Kolleno not only will allow you to send eInvoices, but our AI-powered algorithms will also suggest the perfect timing and will send invoices to your clients using the most appropriate tone-of-voice.

Analyse the Payment Method

Some forms of payment, such as check payments, have a wide gap between the time of initial payment to the moment the cash is posted. This should be a major concern to the financial team. It is vital to ensure that the customers using this kind of means are categorized into one bucket. While those that utilize efficient digital means like credit cards are in different buckets.

Give priority to the customers who make instant payments through digital techniques.

Kolleno Payments Portal not only offers your clients multiple payment options but will also offer payment plans for the customers who are delaying their invoice payment.

Use Analytics to Classify the Customers

Despite a good trend in payment from clients to a business, there is still a need to keep track of the payment behaviour and classify the customers according to the time they take to settle the transaction.

A very good tool to help speed up your collections period is to make Accounts Receivables Aging Reports. Aging Reports will give you a flash understanding, what is your weak link. The procedure is simple- you have to take a note of the time you receive the payment from each customer and see what is the overall picture. You can divide the payment period into 0-30 days, 31-60 days, and so on. The report shows how different industries get paid- the majority see their payments quite late. This can hurt the cash flow of your business greatly.  

Currently, the financial teams have found analytical tools that are very sensitive to the behavior of customers. From this, they can decide on which clients to give a call first before the other and can be used in future financial planning.

Analyse the Past Behaviour of a Customer

Some clients tend to take longer durations to make payment and they form a kind of late payment routines. For instance, the organizations that deal in a variety of stock or commodities may themselves encounter later payments. At the initial stages, identifying such traits is so hard but with the subsequent transactions, their trends can be noticed.

This defect can often be resolved by subtle decisions that involve categorizing the customers in different buckets according to their past behaviour and tendency to bring bottlenecks.  Furthermore, separate the ones that are quick to make payments for the effective cash flow of a company.

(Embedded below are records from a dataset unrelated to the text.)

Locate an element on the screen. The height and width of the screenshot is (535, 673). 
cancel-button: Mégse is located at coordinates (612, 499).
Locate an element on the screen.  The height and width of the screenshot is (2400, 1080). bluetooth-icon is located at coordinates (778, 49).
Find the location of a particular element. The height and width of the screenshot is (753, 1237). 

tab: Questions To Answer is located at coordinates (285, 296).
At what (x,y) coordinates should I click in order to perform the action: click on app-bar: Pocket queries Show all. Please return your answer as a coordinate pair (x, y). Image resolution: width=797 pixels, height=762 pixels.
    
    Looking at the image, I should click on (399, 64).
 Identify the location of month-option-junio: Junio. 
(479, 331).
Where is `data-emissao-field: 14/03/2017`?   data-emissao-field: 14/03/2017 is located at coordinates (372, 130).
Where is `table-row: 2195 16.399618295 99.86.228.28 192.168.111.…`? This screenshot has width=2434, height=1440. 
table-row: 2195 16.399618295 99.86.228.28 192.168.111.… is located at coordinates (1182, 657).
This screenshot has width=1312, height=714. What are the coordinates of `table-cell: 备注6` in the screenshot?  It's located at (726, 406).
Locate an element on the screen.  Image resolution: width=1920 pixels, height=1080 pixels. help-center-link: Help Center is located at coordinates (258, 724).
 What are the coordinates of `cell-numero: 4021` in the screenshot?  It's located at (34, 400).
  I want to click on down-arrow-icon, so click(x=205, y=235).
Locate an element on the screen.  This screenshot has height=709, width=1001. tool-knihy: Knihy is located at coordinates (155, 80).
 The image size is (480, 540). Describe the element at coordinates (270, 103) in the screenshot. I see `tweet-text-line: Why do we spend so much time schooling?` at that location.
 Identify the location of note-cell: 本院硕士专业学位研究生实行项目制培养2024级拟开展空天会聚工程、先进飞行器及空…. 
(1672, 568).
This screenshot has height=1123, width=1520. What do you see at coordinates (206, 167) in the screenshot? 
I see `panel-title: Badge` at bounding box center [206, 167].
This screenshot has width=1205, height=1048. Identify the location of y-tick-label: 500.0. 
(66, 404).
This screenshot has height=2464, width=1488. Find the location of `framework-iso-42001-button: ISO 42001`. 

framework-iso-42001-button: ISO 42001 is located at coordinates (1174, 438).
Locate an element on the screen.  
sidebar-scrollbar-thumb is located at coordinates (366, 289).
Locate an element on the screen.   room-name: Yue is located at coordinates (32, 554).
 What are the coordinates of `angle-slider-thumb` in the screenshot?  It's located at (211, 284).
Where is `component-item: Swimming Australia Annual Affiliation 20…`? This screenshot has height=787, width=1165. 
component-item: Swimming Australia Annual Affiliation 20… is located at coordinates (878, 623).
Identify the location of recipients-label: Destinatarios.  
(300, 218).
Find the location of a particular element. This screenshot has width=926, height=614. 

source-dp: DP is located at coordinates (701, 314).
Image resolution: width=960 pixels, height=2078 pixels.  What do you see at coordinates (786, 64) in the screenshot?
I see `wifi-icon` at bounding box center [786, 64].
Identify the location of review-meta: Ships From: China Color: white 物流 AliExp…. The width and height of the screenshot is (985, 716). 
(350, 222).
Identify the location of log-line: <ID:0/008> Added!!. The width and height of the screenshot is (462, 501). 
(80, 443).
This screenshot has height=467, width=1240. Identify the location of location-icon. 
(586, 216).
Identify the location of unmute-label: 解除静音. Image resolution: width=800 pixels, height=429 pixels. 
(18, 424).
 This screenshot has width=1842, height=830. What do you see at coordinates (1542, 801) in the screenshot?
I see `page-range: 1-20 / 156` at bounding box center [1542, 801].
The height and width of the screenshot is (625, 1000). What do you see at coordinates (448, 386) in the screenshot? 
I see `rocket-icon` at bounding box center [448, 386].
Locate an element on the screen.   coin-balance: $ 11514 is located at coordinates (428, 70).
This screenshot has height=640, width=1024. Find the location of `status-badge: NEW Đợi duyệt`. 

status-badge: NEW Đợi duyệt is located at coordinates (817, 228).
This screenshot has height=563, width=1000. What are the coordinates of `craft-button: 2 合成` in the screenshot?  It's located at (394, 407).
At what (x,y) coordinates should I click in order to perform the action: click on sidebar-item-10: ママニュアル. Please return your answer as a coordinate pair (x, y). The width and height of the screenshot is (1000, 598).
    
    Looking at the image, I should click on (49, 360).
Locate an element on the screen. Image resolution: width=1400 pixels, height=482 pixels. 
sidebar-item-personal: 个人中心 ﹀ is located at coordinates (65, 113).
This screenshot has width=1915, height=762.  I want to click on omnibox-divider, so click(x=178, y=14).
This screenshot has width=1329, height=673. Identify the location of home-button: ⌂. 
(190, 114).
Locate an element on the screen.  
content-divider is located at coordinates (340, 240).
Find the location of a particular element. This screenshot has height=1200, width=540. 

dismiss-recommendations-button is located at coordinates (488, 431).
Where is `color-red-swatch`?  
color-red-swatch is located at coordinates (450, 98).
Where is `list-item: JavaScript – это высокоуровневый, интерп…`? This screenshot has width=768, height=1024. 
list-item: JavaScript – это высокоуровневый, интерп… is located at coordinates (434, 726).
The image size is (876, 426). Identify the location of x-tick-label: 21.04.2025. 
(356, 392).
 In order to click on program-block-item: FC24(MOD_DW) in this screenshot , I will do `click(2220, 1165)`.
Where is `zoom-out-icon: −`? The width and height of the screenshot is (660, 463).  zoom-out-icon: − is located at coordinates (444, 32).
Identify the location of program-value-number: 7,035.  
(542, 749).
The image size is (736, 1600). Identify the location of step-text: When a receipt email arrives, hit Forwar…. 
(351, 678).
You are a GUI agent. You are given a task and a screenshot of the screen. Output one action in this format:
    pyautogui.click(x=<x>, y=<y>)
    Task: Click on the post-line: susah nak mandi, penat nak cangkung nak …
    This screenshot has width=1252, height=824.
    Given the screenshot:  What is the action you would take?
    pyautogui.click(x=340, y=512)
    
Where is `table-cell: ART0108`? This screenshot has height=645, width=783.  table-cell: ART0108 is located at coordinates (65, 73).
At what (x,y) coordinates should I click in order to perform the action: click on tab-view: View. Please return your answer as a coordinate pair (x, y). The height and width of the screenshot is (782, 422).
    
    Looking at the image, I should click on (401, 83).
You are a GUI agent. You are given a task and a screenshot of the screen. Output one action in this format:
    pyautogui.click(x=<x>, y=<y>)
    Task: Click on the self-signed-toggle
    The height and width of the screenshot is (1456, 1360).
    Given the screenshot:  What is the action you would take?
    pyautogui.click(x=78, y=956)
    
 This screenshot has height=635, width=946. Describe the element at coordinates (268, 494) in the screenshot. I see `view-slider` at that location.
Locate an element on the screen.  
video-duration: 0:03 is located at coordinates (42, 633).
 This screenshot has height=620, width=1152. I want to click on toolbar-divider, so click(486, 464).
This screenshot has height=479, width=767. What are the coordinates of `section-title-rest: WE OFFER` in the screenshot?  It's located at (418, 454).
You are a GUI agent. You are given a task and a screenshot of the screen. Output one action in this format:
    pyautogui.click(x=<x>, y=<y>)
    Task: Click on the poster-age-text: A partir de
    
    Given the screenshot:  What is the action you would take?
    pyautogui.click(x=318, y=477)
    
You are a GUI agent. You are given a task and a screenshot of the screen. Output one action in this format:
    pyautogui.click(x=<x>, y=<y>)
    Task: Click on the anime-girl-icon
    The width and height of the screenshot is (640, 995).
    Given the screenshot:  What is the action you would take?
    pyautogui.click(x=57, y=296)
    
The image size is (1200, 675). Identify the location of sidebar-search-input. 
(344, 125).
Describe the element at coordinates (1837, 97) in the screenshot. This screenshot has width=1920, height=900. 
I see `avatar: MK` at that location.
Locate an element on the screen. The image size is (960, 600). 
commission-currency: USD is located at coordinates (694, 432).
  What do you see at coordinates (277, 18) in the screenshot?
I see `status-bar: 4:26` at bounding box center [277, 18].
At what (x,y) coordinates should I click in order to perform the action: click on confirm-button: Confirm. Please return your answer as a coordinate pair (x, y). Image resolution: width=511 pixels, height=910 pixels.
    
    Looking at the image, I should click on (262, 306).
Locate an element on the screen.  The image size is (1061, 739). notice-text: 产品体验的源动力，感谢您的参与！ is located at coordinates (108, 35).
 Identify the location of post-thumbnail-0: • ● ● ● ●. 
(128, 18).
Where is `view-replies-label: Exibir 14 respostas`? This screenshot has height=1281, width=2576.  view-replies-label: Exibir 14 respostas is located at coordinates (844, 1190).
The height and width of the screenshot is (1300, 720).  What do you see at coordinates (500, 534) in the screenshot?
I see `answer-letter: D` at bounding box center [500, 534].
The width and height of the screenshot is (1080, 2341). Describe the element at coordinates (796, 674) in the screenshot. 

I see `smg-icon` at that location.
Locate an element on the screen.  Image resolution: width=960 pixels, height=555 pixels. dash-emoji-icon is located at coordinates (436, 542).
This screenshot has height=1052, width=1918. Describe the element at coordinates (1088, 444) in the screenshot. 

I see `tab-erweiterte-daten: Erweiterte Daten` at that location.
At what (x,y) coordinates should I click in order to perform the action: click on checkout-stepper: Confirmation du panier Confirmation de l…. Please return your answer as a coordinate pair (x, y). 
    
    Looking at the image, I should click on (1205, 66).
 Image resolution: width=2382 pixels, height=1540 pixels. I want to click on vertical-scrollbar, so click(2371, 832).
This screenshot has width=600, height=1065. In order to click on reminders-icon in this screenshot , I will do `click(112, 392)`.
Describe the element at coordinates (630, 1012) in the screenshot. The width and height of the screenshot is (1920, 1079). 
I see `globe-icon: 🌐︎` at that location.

We at Kolleno understand that different industries need a tailored approach when it comes to the collection processes. Our algorithms are designed taking in mind the specifics of architecture, construction, facilities management, healthcare, legal, and utility industries.

Categorise Your Customers

Some customers are associated with higher risks as compared to the rest. For example, a large corporation that is reputable and with a large base of fixed assets. They pose lesser risk to the cash flow as compared with start-ups that have not even reached their break-even point.

Therefore, chasing the invoices of the riskier customers has more priority than that of the more reputable ones. However, this task may be very daunting. It can take a lot of your employee’s time away from their core responsibilities. Kolleno AI-powered collections software will categorise clients into different risk categories and will contact them in accordance with the best collections practices.

Conclusion

Cash flow is very important for an organisation especially those more concerned about their scalability. Proper analysis, as well as accurate information on the cash flow, can be very important for a firm for its general growth. Focusing on consumer behaviour is the best approach to optimising the cash flow within an organisation.